- [Prompt]: Put every line of the items below into a Markdown table with two columns, Row and Line. Number the rows in order, and leave out blank lines.

- [Material supplied]:
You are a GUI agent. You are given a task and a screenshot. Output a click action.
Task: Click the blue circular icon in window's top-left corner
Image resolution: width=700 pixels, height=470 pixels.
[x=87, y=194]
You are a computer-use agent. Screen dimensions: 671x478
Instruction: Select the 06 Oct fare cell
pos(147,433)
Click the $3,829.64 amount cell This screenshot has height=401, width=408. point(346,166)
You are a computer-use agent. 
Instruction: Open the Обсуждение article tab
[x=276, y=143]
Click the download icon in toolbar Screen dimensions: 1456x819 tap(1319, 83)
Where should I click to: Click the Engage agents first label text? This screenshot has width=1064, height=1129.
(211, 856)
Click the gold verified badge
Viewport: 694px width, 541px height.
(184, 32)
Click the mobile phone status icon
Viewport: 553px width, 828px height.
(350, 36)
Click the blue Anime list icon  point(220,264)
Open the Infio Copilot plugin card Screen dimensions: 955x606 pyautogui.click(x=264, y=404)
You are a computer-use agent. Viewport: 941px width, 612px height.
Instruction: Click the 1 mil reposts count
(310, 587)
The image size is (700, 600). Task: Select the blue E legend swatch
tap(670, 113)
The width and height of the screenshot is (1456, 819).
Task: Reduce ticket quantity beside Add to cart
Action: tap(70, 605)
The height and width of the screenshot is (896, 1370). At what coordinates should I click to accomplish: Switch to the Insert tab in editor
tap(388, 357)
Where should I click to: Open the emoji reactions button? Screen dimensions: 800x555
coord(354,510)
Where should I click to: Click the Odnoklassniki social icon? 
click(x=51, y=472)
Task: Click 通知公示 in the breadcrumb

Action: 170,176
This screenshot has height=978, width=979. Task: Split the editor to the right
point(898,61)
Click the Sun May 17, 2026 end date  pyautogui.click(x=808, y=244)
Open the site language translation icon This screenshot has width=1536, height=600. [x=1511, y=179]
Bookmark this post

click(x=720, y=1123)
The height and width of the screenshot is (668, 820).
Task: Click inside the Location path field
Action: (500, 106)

- [Output for this exercise]:
| Row | Line |
|---|---|
| 1 | You are a GUI agent. You are given a task and a screenshot. Output a click action. |
| 2 | Task: Click the blue circular icon in window's top-left corner |
| 3 | Image resolution: width=700 pixels, height=470 pixels. |
| 4 | [x=87, y=194] |
| 5 | You are a computer-use agent. Screen dimensions: 671x478 |
| 6 | Instruction: Select the 06 Oct fare cell |
| 7 | pos(147,433) |
| 8 | Click the $3,829.64 amount cell This screenshot has height=401, width=408. point(346,166) |
| 9 | You are a computer-use agent.  |
| 10 | Instruction: Open the Обсуждение article tab |
| 11 | [x=276, y=143] |
| 12 | Click the download icon in toolbar Screen dimensions: 1456x819 tap(1319, 83) |
| 13 | Where should I click to: Click the Engage agents first label text? This screenshot has width=1064, height=1129. |
| 14 | (211, 856) |
| 15 | Click the gold verified badge |
| 16 | Viewport: 694px width, 541px height. |
| 17 | (184, 32) |
| 18 | Click the mobile phone status icon |
| 19 | Viewport: 553px width, 828px height. |
| 20 | (350, 36) |
| 21 | Click the blue Anime list icon  point(220,264) |
| 22 | Open the Infio Copilot plugin card Screen dimensions: 955x606 pyautogui.click(x=264, y=404) |
| 23 | You are a computer-use agent. Viewport: 941px width, 612px height. |
| 24 | Instruction: Click the 1 mil reposts count |
| 25 | (310, 587) |
| 26 | The image size is (700, 600). Task: Select the blue E legend swatch |
| 27 | tap(670, 113) |
| 28 | The width and height of the screenshot is (1456, 819). |
| 29 | Task: Reduce ticket quantity beside Add to cart |
| 30 | Action: tap(70, 605) |
| 31 | The height and width of the screenshot is (896, 1370). At what coordinates should I click to accomplish: Switch to the Insert tab in editor |
| 32 | tap(388, 357) |
| 33 | Where should I click to: Open the emoji reactions button? Screen dimensions: 800x555 |
| 34 | coord(354,510) |
| 35 | Where should I click to: Click the Odnoklassniki social icon?  |
| 36 | click(x=51, y=472) |
| 37 | Task: Click 通知公示 in the breadcrumb |
| 38 | Action: 170,176 |
| 39 | This screenshot has height=978, width=979. Task: Split the editor to the right |
| 40 | point(898,61) |
| 41 | Click the Sun May 17, 2026 end date  pyautogui.click(x=808, y=244) |
| 42 | Open the site language translation icon This screenshot has width=1536, height=600. [x=1511, y=179] |
| 43 | Bookmark this post |
| 44 | click(x=720, y=1123) |
| 45 | The height and width of the screenshot is (668, 820). |
| 46 | Task: Click inside the Location path field |
| 47 | Action: (500, 106) |